But should we be excited about the release of The Deathly Hallows Part I? The first thing to note is that whilst the film was scheduled to be released in 3D, these plans have since been axed (although it has recently been announced that The Order of the Phoenix and The Half-Blood Prince are being converted into 3D for Blu-Ray). Children may be disappointed with this news, but bear in mind that 3D can in many cases detract from your enjoyment of a film. This was certainly the case with the awful 3D conversion job that was done for Clash of the Titans. I think we can treat this news as a quaffle dodged.
If you’ve read the 7th book, you’ll know just how exciting it is. Despite being remarkably well written it essentially boils down to a number of exhilarating chase/escape sequences (including: a broomstick chase near the beginning and perilous escapes from both the Ministry of Magic and Gringotts Bank) interspersed with some angsty characterisation.
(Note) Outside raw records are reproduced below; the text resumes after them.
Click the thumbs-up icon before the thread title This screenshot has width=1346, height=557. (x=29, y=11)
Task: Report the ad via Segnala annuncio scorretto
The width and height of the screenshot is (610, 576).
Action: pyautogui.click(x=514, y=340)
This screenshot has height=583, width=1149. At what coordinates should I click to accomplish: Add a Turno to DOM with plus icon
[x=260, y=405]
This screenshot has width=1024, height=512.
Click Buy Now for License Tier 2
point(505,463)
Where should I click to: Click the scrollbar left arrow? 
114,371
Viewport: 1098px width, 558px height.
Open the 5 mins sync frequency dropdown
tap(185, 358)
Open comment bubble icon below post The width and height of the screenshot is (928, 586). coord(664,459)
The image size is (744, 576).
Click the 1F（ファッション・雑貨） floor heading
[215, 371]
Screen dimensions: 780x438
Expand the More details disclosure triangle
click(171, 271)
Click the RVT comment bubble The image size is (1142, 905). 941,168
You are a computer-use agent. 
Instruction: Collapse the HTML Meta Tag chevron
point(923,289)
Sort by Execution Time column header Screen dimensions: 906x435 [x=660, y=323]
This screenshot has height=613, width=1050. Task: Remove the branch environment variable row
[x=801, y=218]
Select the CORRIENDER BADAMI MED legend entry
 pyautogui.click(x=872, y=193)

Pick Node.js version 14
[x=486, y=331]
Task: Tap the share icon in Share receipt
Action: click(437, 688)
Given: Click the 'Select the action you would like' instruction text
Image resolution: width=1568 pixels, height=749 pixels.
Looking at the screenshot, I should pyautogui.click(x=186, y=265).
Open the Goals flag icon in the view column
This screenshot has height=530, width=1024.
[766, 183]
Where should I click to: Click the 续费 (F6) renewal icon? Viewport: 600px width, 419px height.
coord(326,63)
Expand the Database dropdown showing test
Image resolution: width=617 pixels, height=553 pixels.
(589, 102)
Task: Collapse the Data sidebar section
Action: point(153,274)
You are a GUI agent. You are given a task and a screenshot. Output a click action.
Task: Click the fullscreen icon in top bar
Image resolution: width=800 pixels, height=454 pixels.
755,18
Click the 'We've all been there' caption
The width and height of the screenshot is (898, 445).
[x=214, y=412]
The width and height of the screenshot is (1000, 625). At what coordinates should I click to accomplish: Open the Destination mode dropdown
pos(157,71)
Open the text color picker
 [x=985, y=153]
Ron in particular has some growing to do over the course of the book and it’ll be interesting to see how Rupert Grint handles these changes to his character. The good news is that when the film was test screened it received some rave reviews (sample: "amazing and dark" and "the most perfect Harry Potter film"). If you have any interest whatsoever in the Harry Potter franchise, this is a must see film.
The Deathly Hallows, as you can imagine from its rather ominous title, is the darkest Harry Potter book of the lot. The movie has a PG certificate but please be aware that this it deals with themes that younger children may find disturbing (but if your child was able to handle the cave full of zombies and a certain main character's death at the end of the last film, they ought to be alright here). If you’re worried and want to know if this film is suitable for your child, be sure to check the BBFC website for further details.